October 1, 2009

Gerda Taro

Don't know why I it took me a year to discover a link to this Gerda Tara show, but I was totally wowed by the work of this photographer I knew very little about. She was Robert Capa's collaborator/girlfriend and they worked together for only two years before she was killed in the Spanish Civil War just shy of her 27th birthday.
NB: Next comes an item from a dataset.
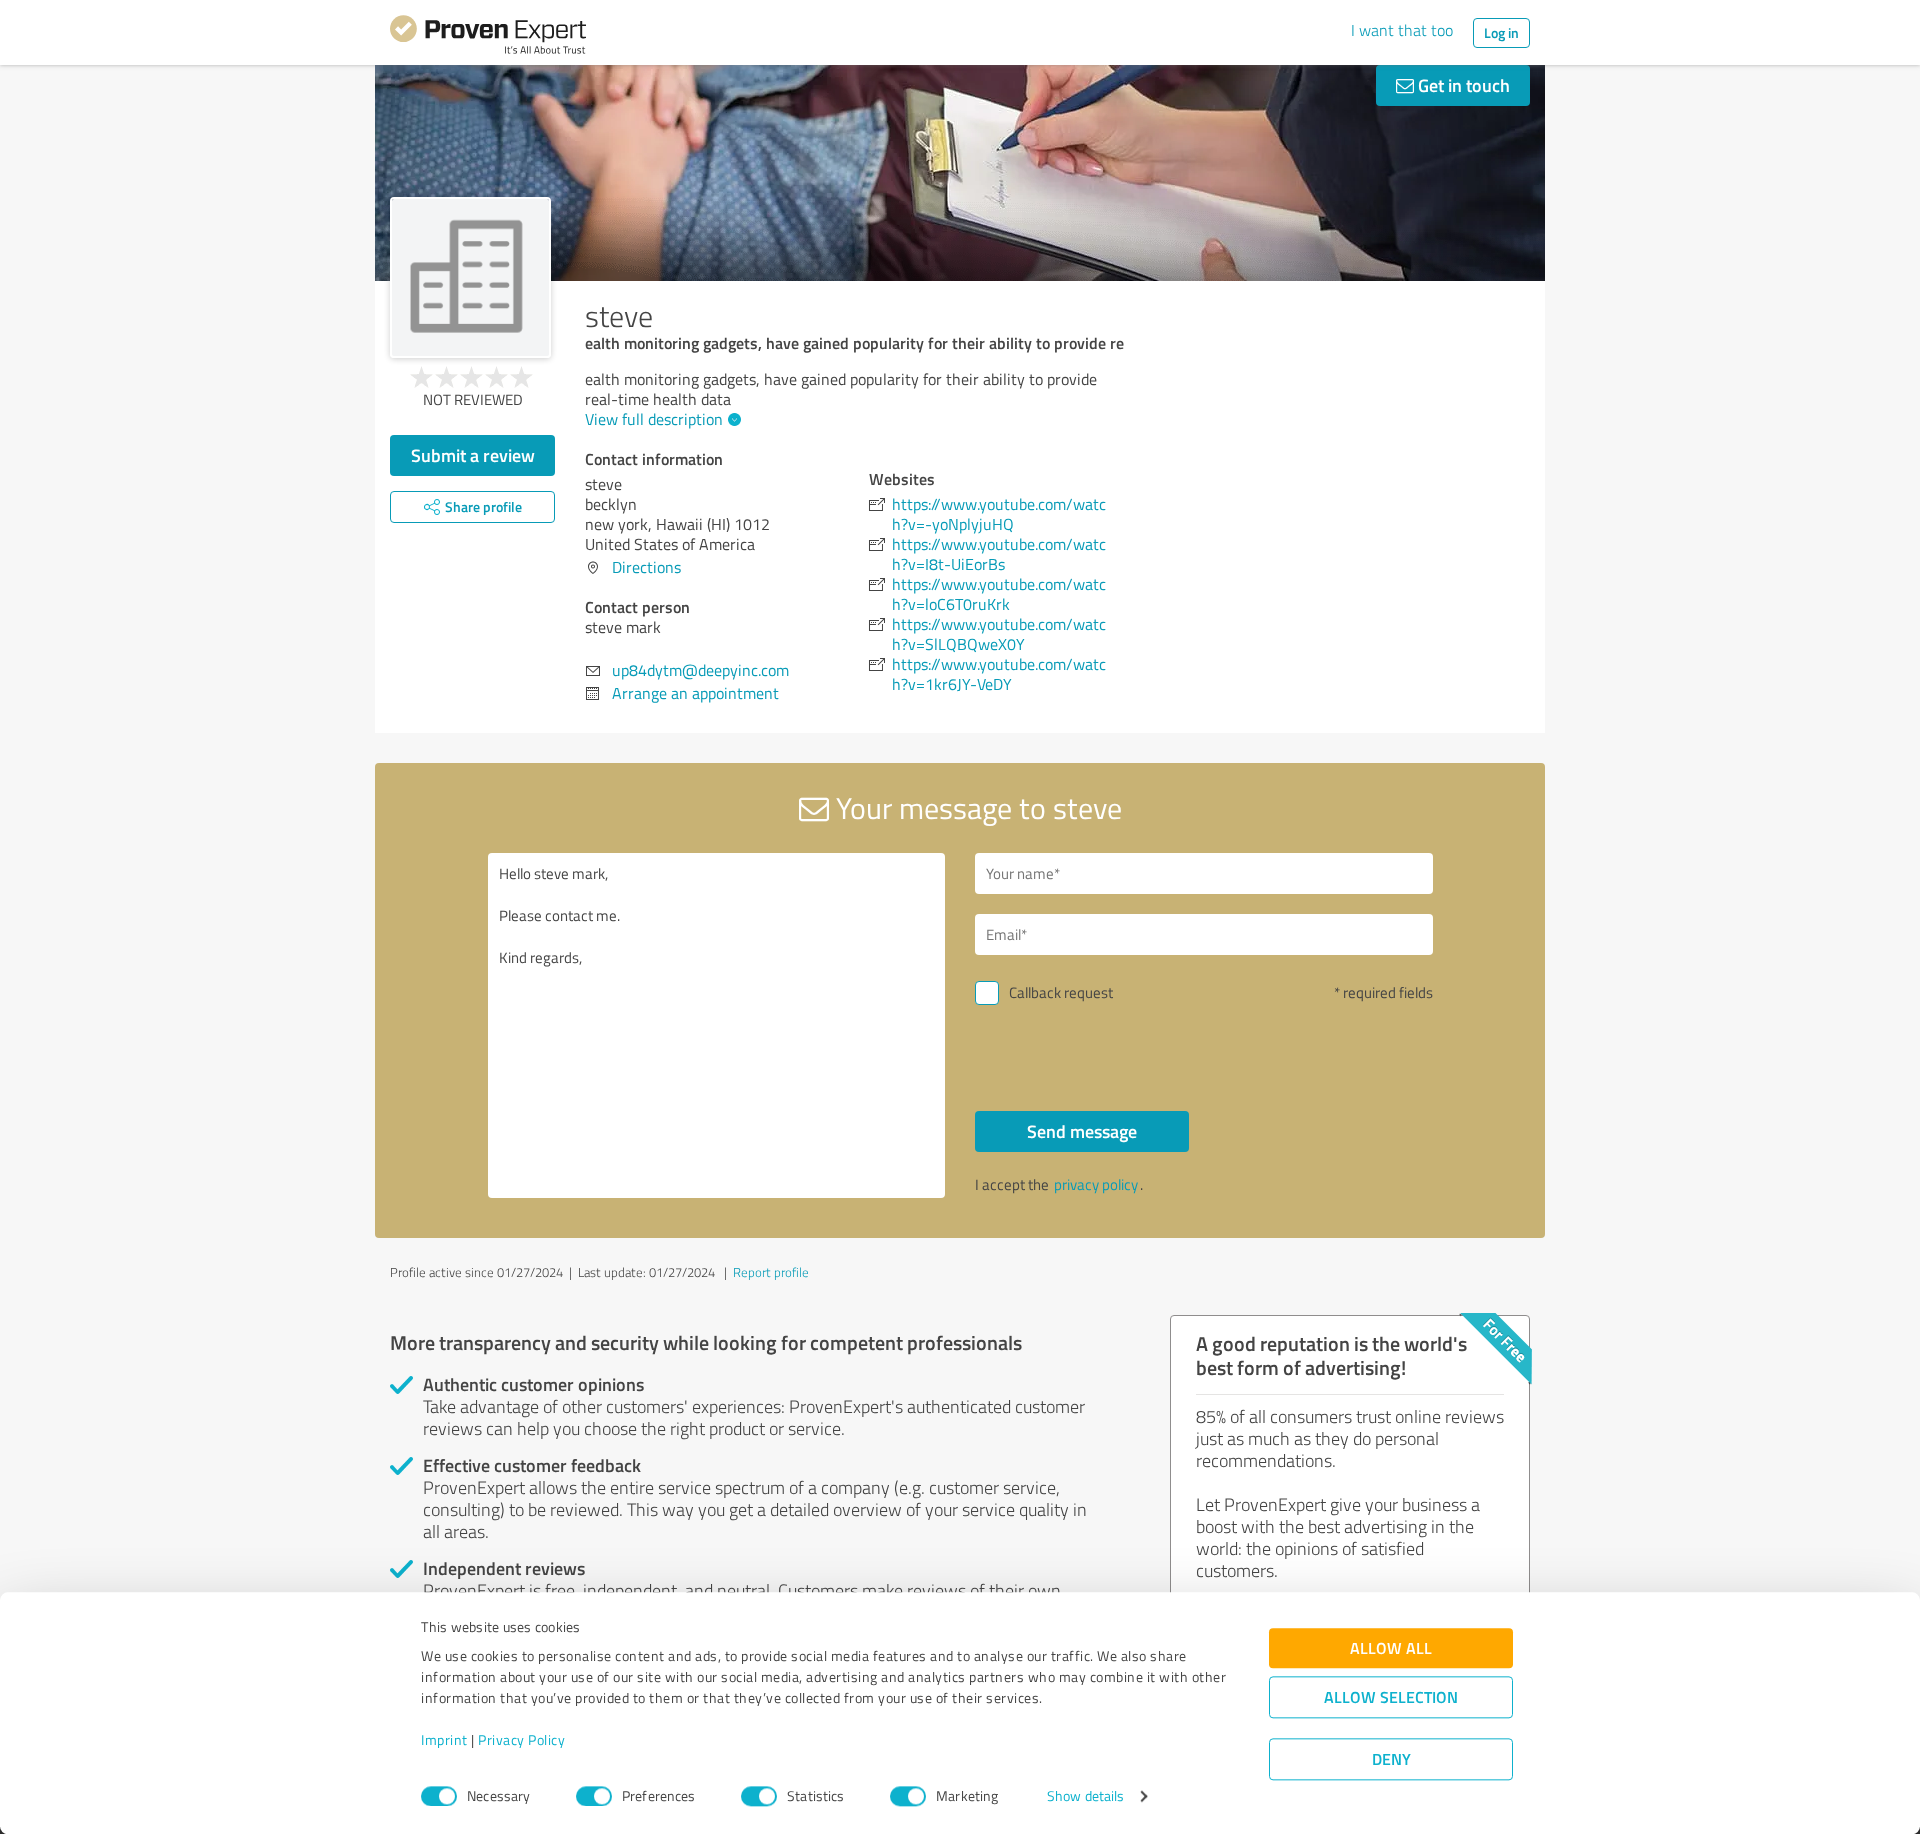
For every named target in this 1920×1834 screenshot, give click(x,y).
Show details (1085, 1796)
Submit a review (473, 455)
Gerda Taro Exhibition Catalog

Times article on Ms. Taro.

More of Taro's story on Wikipedia

Related: The Mexican Suitcase

October 8, 2009

My best advice for parents to be:

Always be careful to lift with your arms.

October 15, 2009

Andres Gonzalez' Golden State

I've been a fan of Andres Gonzalez' work for some time. He just posted a new work in progress project titled Golden State featuring work taken around his home town of Chino. I'm eager to see how this one develops.

Related: Tarlabashi

October 17, 2009

Short Review of Where the Wild Things Are


I saw Where the Wild Things Are today: it's a movie for adults about what it felt like to be a kid—a deeply considered interpretation of the book, beautifully rendered, but not a terribly good adaptation. There's a huge distinction in my mind between interpretation, which I see as someone's distinct vision of an original work, and adaptation which is a more neutral transformation of work from one medium to another, one that allows space for you to project your own interpretation. Of course a true adaptation of this book is impossible, so a strong interpretation was the way to go and in virtually every frame of this film you are reminded that this is Jonze/Eggers' Wild Things, rather than Maurice Sendak's Wild Things.
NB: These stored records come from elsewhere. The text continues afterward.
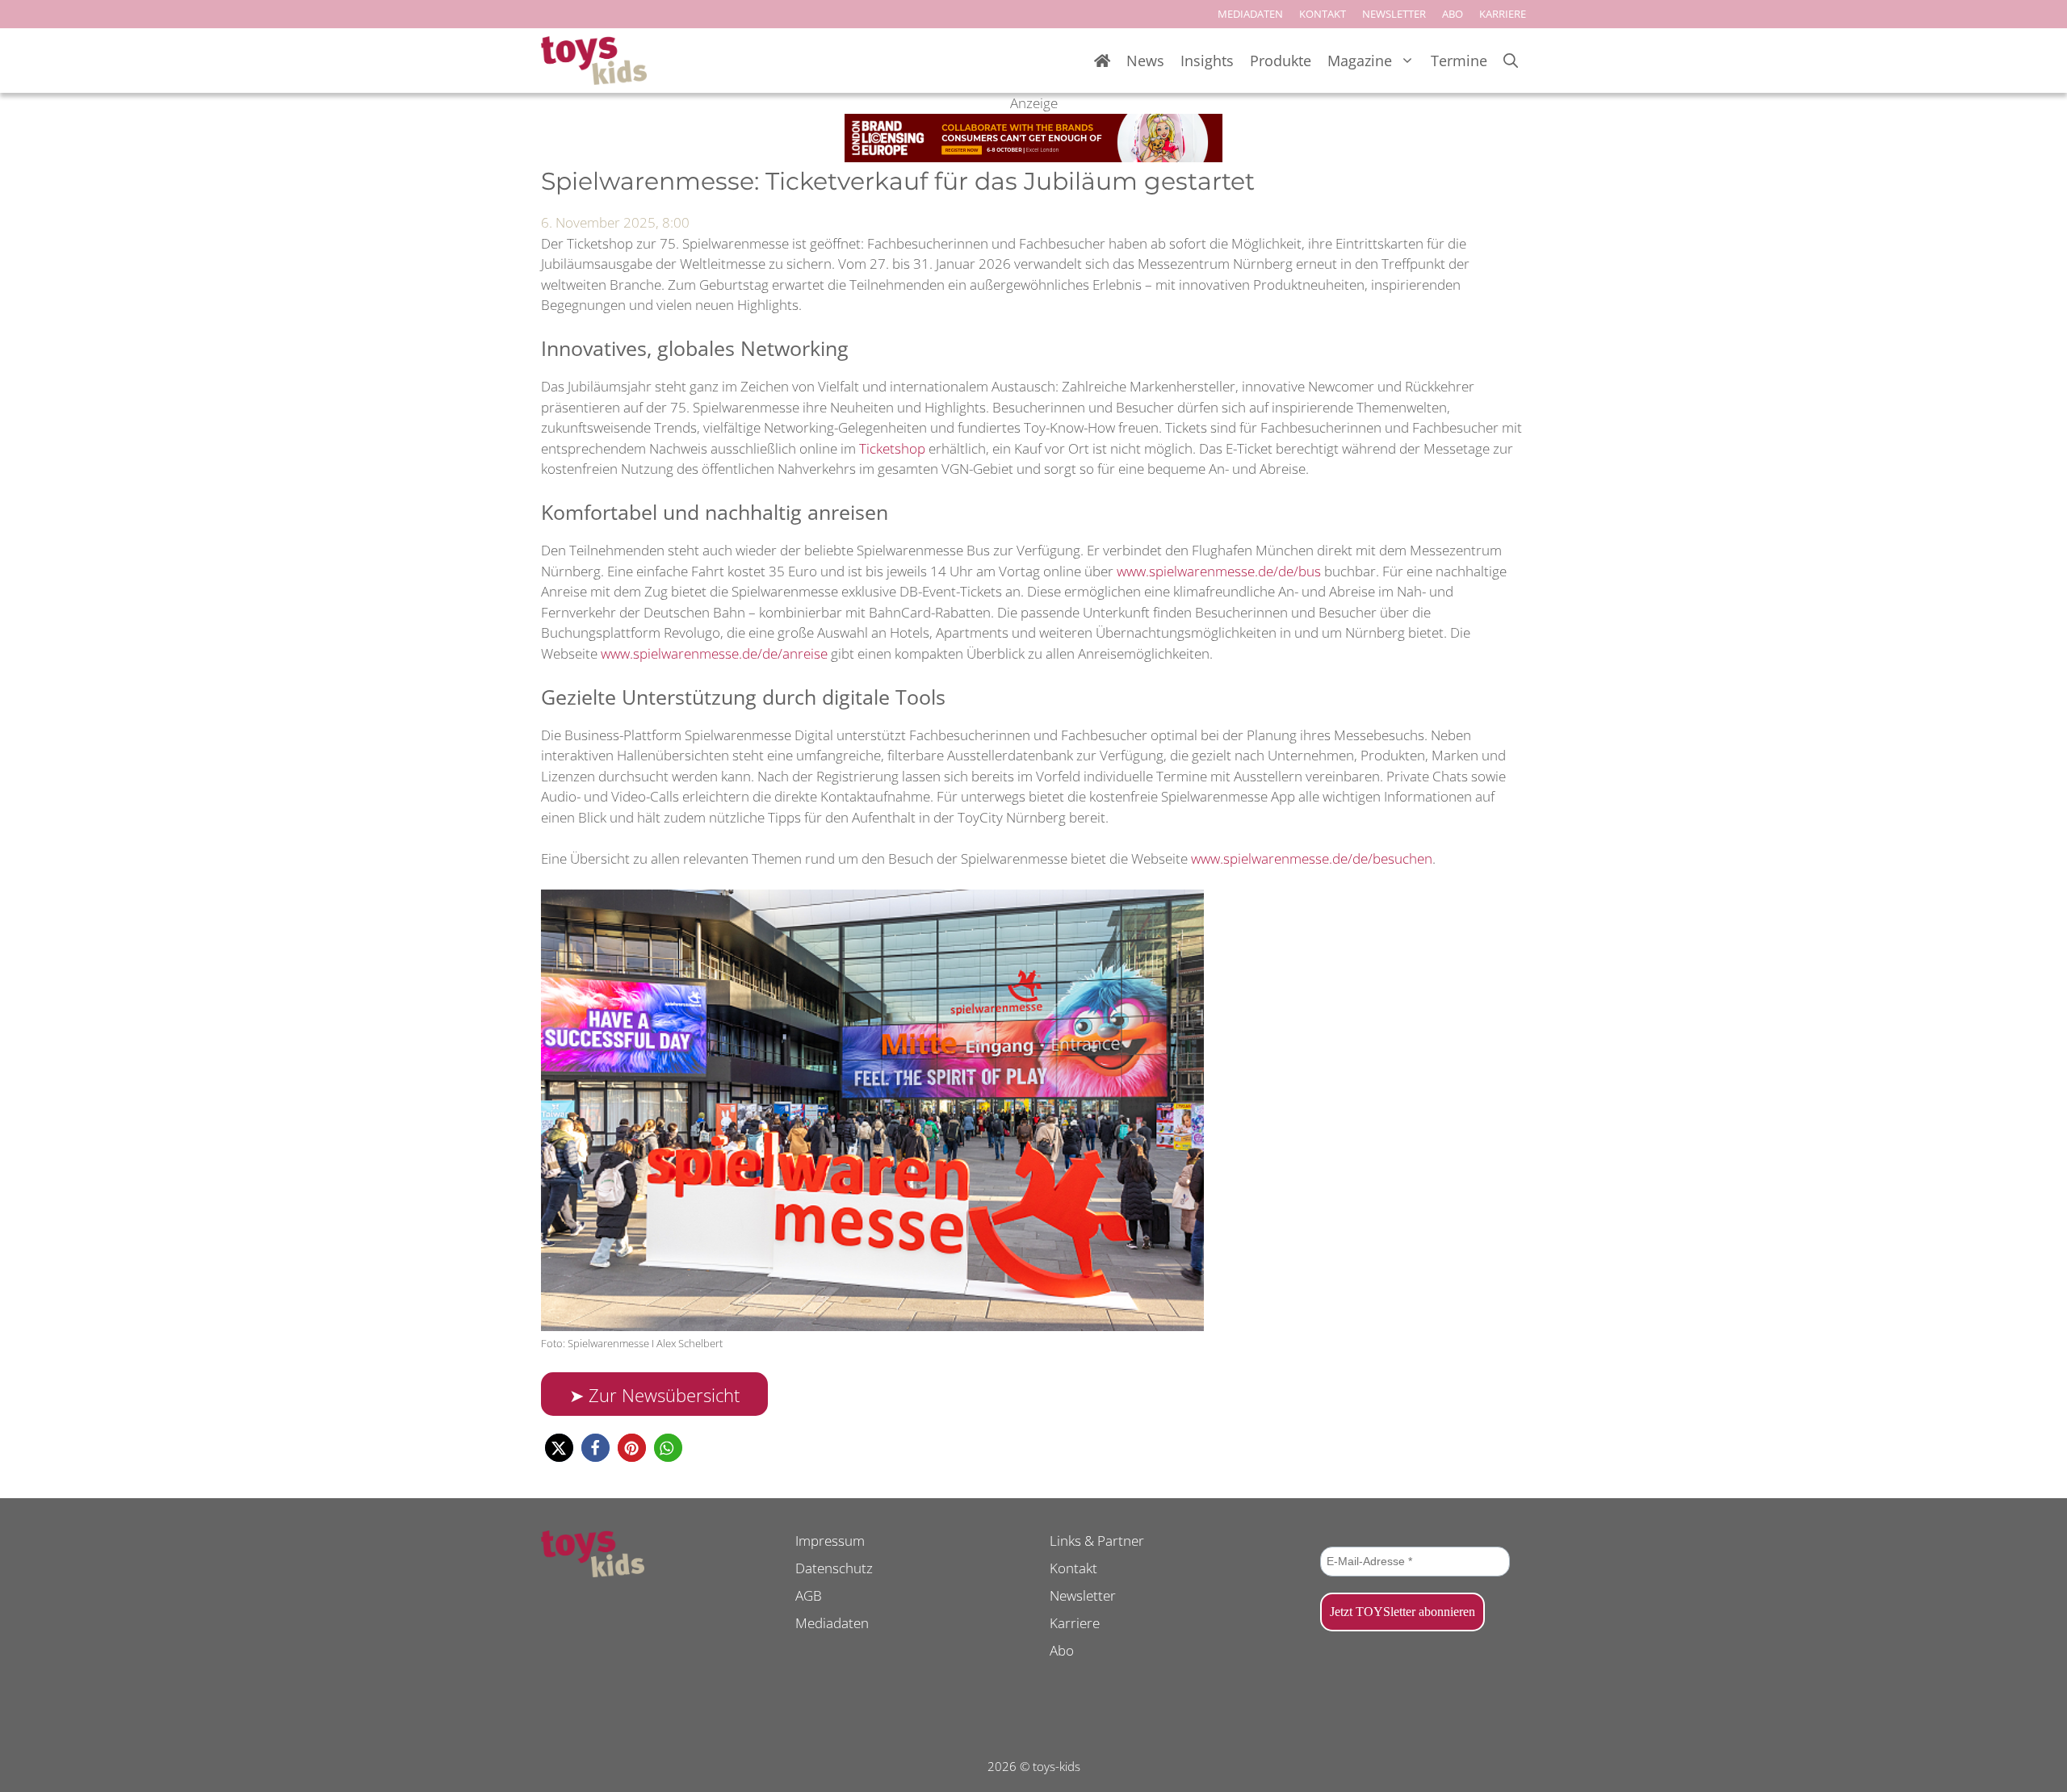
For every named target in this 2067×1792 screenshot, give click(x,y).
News (1145, 60)
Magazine (1359, 60)
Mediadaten (832, 1623)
I've been asked if I'll take my kids to the movie. I don't think I will. Raul Andres who is almost 5 has a particularly deep love of the book. I'm pretty sure for him the book is about the joy of rebellion, the power of imagination, and the love of home whereas large sections of the movie are about dread, loneliness, and the inevitable messy consequences of things. These emotions are large parts of every childhood, but for me (and I think for my son), these were not the emotions stirred by this particular book. If I were to take Raul Andres to the movie, I'm almost sure he would be scared by the film but love it anyway. Still, I would hate to have the Jonze interpretation of the story overwhelm the one he has in his head. That's the danger of movies for children. They can obliterate narratives which are still being formed. So I'll wait a few years for Wild Things to become his own. I hope by waiting his ultimate enjoyment of someone else's love for this book made real will only deepen.

October 19, 2009

On the Appeal of Static

We're headed for a day when static will be a thing of the past. Signals will all be binary, either there or not with nothing in-between. I couldn't be more sad about this.

Radio Static
Truly local radio was once one of the great appeals of a long backroad drives. Dime store preachers in Texas. Blues in Alabama. Punk whenever you hit a college town late at night. Ranchera down along the border. Almost as good as hitting a great station was listening to it fade away. It gave you a sense of that you were going places and it made you feel you were traveling from someplace known into the unknown.

Record Static
When I play a record I often imagine the stylus bouncing up and down along the grooves of the vinyl moving the magnets that send vibrations up to be amplified. Part of me knows that each play will inflict tiny scratches and bits of wear. One day the records will sound like like grandfathers' obscured by a warm blanket of noise. Play a record enough and noise is all that will remain.

Telephone Static
It wasn’t so long ago that most local calls were as clear as a bell, but long distance calls were progressively degraded depending on the distance you were from the caller. It made long distance calls seem special. The static volume determined the importance of the call and as those calls were often from people you loved, the high noise to signal ratio made the love seem that much stronger.

Walkie Talkie Static
We were kids in the woods with walkie talkies exploring alone but together just out each other's of visual range. The static was the tether that kept us safe.